Tingkatkan Kapasitas Petani Milenial Magelang, Anggota Komisi IV DPR RI Gelar Bimtek

News—MAGELANG— Anggota Komisi IV DPR RI Vita Ervina mendorong terciptanya 2,5 juta petani milenial. Hal ini sebagai modal awal dalam mewujudkan swasembada dan ketahanan pangan.

Dirinya pun bekerjasama dengan Badan Penyuluh dan Pengembangan Sumber Daya Manusia Pertanian (BPPSDMP) Kementrian Pertanian melalui Politeknik Pembangunan Pertanian Yogyakarta Magelang (Polbangtan Yoma).

Kerjasama tersebut diwujudkan dengan kegiatan bertajuk ”Bimbingan Teknis Peningkatan Kapasitas Petani dan Penyuluh Pertanian di Wilayah Koordinasi Politeknik Pembangunan Pertanian Yogyakarta Magelang Tahun 2021. Yang mana dilaksanakan di Atria Hotel, Magelang pada Senin (12/4/2021).

”Bimtek hari ini adalah angkatan kelima. Ini bertujuan untuk meningkatkan kapasitas petani dan penyuluh pertanian milenial.
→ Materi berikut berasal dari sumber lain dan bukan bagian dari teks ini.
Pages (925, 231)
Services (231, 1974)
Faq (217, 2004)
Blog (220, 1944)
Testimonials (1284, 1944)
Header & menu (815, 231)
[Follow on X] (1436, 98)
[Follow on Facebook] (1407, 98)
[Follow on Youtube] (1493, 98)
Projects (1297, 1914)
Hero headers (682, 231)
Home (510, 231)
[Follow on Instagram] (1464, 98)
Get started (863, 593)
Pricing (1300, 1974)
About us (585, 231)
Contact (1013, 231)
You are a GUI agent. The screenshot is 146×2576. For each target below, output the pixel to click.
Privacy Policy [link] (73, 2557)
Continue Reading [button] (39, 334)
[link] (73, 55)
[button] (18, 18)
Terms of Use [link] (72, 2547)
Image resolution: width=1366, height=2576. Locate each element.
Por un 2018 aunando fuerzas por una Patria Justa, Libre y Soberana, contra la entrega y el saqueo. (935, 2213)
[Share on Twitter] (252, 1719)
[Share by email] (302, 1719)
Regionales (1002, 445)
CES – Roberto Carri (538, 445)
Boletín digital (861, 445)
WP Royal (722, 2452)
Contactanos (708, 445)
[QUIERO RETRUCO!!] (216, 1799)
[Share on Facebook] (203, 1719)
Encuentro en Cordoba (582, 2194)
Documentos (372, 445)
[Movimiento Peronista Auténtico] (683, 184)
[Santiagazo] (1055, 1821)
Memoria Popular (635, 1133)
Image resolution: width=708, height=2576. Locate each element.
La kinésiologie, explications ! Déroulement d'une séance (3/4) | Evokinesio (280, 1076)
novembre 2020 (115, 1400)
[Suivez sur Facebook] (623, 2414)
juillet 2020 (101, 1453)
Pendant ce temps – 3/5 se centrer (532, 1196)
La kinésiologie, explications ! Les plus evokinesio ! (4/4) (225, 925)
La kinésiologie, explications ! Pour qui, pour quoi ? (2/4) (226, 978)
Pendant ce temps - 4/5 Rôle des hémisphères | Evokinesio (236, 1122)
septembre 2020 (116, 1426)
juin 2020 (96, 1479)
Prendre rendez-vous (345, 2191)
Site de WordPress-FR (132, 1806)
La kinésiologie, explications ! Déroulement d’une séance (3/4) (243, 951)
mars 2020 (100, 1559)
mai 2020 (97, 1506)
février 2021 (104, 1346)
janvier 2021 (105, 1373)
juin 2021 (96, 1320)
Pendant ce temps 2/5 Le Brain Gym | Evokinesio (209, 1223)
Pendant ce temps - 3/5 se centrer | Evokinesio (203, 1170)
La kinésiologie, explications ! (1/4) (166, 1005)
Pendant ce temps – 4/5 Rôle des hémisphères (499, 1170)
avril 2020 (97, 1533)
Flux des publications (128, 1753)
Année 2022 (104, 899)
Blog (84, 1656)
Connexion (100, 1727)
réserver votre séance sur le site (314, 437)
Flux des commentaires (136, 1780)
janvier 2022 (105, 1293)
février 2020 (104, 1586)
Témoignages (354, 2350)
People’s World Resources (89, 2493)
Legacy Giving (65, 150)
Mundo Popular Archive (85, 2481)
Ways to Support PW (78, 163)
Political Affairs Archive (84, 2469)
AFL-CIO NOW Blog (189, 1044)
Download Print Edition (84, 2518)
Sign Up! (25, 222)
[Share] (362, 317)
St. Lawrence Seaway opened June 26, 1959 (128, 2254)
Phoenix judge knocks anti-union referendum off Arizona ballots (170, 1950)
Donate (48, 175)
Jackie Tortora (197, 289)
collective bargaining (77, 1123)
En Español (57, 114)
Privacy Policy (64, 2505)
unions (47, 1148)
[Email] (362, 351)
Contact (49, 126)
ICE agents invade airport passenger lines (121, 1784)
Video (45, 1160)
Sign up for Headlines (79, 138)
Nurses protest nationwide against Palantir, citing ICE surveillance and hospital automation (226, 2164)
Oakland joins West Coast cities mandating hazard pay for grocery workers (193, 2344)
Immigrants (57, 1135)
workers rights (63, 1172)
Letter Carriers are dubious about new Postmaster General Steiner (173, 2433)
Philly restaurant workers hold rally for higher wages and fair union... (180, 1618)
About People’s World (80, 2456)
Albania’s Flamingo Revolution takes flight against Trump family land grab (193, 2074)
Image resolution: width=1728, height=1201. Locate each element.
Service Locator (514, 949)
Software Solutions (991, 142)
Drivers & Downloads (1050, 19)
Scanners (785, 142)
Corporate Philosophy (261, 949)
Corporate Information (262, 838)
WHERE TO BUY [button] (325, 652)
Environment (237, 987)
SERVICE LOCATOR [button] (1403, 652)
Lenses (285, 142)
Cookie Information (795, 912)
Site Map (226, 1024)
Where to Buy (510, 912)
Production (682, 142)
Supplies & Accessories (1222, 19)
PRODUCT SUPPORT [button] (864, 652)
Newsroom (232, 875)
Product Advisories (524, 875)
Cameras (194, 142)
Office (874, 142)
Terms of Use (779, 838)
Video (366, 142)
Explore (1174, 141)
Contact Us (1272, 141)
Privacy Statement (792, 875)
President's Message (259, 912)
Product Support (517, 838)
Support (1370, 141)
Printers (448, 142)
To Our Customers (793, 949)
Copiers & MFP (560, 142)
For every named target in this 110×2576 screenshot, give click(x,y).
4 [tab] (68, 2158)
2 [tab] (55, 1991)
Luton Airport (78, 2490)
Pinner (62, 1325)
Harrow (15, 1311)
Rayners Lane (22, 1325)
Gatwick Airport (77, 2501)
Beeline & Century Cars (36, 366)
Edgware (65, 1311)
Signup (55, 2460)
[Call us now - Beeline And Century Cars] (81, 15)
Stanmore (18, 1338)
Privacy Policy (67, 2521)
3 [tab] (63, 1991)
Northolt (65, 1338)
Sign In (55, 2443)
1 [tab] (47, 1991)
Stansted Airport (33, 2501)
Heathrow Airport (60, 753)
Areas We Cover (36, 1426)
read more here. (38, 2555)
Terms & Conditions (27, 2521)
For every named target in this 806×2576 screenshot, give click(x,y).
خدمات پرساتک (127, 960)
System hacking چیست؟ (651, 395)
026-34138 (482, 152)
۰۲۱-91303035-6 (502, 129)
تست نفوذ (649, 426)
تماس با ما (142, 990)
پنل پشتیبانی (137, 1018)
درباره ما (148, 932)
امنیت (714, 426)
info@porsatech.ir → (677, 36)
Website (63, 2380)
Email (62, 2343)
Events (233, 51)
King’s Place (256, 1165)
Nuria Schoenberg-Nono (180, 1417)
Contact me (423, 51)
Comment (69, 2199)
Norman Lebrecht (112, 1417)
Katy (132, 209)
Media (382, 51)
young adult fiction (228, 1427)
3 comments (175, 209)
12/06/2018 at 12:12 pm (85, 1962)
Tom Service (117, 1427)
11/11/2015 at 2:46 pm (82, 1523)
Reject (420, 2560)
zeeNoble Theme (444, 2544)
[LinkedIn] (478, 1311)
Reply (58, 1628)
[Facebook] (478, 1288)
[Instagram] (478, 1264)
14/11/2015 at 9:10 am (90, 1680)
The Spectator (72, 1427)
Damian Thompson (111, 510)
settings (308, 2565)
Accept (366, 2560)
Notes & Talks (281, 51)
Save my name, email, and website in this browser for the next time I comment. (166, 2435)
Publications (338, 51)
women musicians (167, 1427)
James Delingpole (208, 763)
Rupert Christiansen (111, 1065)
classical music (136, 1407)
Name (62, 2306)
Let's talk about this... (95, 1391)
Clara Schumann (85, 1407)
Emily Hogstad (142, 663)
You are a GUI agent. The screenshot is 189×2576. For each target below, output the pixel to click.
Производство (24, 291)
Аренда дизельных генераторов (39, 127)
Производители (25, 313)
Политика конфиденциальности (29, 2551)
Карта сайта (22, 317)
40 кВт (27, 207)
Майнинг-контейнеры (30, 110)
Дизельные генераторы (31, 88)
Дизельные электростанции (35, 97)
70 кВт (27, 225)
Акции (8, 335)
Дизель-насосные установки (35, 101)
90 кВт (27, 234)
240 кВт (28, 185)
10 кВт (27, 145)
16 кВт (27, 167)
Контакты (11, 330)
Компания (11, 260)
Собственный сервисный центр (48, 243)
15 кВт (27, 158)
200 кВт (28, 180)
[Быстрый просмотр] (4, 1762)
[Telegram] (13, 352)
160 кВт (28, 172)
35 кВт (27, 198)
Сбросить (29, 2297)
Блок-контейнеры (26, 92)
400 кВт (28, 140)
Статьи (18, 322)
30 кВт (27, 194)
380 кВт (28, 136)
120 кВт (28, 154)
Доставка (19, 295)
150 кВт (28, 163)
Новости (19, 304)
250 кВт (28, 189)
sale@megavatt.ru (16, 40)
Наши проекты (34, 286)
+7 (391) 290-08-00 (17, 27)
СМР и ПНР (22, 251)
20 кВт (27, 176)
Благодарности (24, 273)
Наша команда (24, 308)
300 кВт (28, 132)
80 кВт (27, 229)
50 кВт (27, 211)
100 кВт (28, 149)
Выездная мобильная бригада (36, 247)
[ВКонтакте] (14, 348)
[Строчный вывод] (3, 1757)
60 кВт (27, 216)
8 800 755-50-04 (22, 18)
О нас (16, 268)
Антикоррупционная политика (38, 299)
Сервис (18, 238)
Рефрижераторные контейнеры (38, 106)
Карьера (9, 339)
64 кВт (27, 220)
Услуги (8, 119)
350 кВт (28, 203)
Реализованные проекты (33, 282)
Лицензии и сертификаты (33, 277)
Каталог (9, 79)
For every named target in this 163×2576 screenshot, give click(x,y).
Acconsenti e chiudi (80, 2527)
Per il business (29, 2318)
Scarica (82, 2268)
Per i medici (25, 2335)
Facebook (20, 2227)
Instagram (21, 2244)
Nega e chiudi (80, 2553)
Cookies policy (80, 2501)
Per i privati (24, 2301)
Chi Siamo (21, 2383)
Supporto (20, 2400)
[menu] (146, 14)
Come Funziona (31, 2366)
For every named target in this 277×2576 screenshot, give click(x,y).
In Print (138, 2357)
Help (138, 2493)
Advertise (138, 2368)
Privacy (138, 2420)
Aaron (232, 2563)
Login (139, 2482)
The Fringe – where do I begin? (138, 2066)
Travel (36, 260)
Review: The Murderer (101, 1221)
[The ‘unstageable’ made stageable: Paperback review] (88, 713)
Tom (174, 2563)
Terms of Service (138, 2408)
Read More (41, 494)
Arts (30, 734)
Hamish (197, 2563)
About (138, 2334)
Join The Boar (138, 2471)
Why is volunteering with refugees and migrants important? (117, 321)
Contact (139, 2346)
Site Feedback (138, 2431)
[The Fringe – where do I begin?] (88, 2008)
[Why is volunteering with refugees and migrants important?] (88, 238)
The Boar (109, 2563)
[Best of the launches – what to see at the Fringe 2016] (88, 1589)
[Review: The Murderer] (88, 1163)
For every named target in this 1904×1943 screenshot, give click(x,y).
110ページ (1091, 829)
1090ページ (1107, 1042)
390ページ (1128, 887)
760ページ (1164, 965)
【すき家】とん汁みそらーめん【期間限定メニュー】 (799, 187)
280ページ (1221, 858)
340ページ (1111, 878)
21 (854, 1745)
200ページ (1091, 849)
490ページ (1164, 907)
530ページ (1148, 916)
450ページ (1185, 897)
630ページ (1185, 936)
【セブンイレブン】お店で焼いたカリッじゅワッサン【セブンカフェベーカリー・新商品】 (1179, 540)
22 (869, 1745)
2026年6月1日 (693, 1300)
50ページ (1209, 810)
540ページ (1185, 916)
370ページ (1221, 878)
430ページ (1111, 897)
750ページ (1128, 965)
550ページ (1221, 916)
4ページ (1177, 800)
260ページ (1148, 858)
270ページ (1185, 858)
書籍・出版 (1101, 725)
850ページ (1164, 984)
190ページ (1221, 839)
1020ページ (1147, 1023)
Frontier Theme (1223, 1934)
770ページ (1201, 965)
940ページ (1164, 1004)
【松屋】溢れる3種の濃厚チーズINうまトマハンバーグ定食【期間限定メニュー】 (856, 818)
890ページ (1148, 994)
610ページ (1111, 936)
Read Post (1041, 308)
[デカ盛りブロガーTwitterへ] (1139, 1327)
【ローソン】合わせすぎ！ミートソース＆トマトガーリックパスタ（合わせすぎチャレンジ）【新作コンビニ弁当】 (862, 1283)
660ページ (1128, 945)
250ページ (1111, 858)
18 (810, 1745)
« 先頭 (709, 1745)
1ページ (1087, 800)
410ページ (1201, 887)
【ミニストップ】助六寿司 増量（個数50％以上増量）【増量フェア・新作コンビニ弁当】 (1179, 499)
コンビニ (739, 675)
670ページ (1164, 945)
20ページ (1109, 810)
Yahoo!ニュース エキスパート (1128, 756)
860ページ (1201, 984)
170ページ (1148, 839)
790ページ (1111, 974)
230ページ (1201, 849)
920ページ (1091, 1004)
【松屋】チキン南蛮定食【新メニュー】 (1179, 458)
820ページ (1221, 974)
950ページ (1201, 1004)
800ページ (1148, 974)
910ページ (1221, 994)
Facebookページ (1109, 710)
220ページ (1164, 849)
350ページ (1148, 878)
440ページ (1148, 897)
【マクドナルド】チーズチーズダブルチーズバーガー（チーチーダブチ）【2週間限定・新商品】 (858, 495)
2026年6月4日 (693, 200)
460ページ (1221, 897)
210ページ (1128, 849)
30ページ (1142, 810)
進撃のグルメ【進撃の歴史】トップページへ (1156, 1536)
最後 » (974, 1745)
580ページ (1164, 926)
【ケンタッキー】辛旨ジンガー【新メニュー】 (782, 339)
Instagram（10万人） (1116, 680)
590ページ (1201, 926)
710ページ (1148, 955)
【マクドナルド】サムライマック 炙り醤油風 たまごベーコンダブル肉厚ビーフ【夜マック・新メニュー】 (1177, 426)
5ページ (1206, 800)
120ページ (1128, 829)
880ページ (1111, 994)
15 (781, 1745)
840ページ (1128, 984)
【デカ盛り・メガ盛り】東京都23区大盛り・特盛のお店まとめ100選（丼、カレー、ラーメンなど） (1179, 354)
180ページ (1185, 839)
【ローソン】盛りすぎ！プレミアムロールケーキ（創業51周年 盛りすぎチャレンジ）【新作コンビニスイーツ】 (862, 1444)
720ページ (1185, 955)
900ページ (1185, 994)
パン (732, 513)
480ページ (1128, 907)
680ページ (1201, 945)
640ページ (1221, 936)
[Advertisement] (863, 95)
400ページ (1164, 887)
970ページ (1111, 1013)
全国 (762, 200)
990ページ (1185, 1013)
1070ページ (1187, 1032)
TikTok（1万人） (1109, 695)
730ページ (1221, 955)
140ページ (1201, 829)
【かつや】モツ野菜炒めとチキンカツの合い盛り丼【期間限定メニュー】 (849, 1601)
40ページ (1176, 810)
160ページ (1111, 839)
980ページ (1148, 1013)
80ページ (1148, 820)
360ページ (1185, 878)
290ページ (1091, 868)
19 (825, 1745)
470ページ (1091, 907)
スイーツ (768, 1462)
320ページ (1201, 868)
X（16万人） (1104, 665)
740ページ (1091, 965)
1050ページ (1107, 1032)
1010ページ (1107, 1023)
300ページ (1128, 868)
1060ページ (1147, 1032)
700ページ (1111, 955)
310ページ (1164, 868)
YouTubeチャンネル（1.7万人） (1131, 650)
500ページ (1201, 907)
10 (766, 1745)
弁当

Karena dalam program nasional, kita mendorong program 2,5 juta petani milenial,” ujar Anggota Komisi IV DPR RI Vita Ervina, disela-sela pelaksanaan bimtek, Senin (12/4/2021).

Dia menjelaskan bahwa bimtek tersebut salah satu upaya untuk menciptakan wirausaha muda dan petani milenial. Menurutnya, ditengah pandemi Covid-19 saat ini, hampir semua sektor menurun namun justru sektor pertanian menunjukkan pertumbuhan ke arah yang positif.

”Hal ini patut kita apresiasi. Kita dorong sektor pertanian ini untuk menjaga perekonomian kita,” jelas dia.

Lebih lanjut, Vita mengungkapkan bahwa sasaran bimtek ini memang kaum muda. Hal itu guna menciptakan regenerasi, yakni untuk mendorong percepatan produksi dan juga bagaimana cara memasarkan.

”Kita mendorong dalam bimtek ini bahwa pertanian itu bukan hanya berkebun, berladang. Namun juga wirausaha dari hulu sampai hilir. Kami mendorong mereka jadi wirausaha pertanian,” ungkapnya.

Direktur Polbangtan Yoma, Bambang Sudarmanto menambahkan, sasaran kegiatan ini adalah petani muda karena melihat selama ini hanya sekitar sembilan persen petani yang berumur dibawah 40 tahun.

”Karena bila berbicara tentang pertanian, (saat ini) bukan secara tradisional lagi tapi sudah menuju ke teknologi modern, Agribisnis. Yang lebih penting lagi bagaimana pasca on-farm, harus ada nilai tambah disitu,” ujarnya.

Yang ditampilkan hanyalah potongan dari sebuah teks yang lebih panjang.